Pertanto anche i fabbricati destinati all'installazione d'impianti, se non
finalizzati ad un uso meramente precario, specialmente se di notevoli
dimensioni, sono assentibili solo con il permesso di costruire. D'altra parte,
una cosa è l'impianto tecnologico, altra è l'opera edilizia destinata al suo
alloggiamento. La valutazione del giudice in termini di abuso edilizio è
pertanto logica e coerente avuto riguardo alla molteplicità ed alle dimensioni
dei manufatti realizzati.
L'articolo 23 lettera I della legge Regione Liguria n 16 del 2008, citata dal
ricorrente, si riferisce agli impianti e non agli edifici destinati a riceverli.
I volumi tecnici menzionati nella norma sono quelli strettamente dipendenti
dall'installazione dell'impianto.

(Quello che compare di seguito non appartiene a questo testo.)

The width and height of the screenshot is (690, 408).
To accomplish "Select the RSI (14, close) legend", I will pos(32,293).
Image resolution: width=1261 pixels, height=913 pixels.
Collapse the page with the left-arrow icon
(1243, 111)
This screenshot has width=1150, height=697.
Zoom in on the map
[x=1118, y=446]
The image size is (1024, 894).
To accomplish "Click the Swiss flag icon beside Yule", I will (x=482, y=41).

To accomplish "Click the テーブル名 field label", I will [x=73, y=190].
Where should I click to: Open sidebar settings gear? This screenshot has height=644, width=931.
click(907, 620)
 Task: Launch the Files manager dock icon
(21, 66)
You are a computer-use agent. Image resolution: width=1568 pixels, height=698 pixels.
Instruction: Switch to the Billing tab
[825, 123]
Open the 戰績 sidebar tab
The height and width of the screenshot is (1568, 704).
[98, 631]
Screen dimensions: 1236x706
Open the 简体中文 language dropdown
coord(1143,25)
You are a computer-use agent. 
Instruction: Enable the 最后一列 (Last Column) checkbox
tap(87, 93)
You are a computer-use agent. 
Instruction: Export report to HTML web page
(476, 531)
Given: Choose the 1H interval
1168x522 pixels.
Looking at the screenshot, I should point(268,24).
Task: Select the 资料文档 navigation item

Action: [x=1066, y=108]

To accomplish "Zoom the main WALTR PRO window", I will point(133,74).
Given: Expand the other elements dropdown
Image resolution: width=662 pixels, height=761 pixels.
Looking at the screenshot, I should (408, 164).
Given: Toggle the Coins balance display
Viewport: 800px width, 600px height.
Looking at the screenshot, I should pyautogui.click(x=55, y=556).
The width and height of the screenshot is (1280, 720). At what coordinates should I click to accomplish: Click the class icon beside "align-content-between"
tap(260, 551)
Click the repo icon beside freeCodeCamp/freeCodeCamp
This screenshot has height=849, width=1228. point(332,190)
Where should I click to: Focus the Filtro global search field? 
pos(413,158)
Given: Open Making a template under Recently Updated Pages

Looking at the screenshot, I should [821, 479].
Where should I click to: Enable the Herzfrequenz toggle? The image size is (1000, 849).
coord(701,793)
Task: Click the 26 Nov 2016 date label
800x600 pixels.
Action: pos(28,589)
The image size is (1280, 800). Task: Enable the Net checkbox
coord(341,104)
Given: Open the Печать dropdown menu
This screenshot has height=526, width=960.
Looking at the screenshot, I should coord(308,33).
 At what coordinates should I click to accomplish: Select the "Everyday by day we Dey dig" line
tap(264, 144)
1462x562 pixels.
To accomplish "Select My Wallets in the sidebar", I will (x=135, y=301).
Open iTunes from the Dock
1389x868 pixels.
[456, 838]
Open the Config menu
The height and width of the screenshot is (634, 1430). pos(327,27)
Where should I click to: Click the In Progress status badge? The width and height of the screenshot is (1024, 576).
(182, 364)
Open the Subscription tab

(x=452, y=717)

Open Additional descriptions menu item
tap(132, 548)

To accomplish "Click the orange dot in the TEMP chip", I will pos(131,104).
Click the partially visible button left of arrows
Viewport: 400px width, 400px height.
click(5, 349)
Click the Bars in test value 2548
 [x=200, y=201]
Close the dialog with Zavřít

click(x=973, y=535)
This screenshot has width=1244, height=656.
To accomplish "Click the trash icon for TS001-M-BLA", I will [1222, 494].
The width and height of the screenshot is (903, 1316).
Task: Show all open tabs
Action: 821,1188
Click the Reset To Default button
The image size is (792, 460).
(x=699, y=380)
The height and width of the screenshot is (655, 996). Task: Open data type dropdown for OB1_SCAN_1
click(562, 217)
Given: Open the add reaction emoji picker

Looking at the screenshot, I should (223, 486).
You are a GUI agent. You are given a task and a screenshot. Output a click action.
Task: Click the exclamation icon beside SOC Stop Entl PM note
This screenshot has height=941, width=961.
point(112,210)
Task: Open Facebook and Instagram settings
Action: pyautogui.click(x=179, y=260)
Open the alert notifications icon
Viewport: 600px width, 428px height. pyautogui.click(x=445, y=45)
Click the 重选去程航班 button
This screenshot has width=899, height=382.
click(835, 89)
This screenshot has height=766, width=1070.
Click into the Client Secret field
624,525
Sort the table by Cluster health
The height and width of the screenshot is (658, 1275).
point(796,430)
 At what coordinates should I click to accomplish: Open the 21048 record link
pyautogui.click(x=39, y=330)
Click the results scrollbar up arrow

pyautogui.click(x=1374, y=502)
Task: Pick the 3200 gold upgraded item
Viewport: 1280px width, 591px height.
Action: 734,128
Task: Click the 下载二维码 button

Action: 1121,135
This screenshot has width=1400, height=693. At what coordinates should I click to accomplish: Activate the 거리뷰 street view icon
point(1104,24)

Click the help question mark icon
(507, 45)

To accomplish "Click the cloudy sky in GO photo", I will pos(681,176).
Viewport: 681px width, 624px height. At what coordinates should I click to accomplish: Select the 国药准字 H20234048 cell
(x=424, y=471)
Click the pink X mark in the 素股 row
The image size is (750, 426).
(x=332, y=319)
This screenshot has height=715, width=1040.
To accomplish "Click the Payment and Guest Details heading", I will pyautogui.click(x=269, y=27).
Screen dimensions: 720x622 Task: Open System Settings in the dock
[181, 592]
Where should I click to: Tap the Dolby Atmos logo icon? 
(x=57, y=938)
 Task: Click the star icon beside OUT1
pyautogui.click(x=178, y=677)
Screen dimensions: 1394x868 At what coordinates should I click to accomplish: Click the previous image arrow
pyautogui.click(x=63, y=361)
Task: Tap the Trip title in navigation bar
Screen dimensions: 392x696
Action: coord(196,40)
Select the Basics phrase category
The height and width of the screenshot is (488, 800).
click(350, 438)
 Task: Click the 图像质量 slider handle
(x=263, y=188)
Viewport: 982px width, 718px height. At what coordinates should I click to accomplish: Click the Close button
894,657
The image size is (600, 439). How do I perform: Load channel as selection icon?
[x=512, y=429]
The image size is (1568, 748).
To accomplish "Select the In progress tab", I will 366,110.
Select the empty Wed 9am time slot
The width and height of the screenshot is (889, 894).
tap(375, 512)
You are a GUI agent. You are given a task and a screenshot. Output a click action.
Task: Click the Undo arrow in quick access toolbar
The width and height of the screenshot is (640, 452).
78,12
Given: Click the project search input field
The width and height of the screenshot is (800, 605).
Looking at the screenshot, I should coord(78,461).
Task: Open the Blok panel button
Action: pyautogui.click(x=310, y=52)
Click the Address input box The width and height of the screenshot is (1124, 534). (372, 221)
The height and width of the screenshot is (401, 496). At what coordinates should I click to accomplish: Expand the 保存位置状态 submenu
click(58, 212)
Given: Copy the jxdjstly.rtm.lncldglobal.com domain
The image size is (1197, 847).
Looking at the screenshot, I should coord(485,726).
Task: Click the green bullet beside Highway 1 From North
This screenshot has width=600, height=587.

Il fabbricato che contiene un impianto,
specialmente se di notevoli dimensioni, non può considerarsi volume tecnico solo
perché non destinato a fini abitativi, in quanto alla locuzione "volume tecnico"
deve darsi in via generale un significato aderente alle reali necessità
edificatorie e tale soprattutto da non consentire in via generale l'elusione
delle norme urbanistiche, come è avvenuto nella fattispecie che, sotto il
paravento del volume tecnico destinato ad ospitare gli impianti, si è apportata
una rilevante modifica al territorio senza alcun controllo da parte
dell'autorità amministrativa.
Alla stregua delle considerazioni svolte il reato di cui all'articolo 44 del
T.U. sull'edilizia è astrattamente configurabile e giustifica di per sé il
sequestro preventivo. Ma nella fattispecie è configurabile anche il reato
paesaggistico, in quanto il funzionario dell'ente preposto alla tutela del
vincolo ha precisato che l'autorizzazione era stata rilasciata per un'opera
diversa. Tale testimonianza allo stato è sufficiente per la configurabilità del
reato Gli approfondimenti sono riservati alla fase di cognizione piena.
P.Q.M
LA CORTE
Letto l'art. 616 c.p.p.
Rigetta
il ricorso e condanna il ricorrente al pagamento delle spese processuali.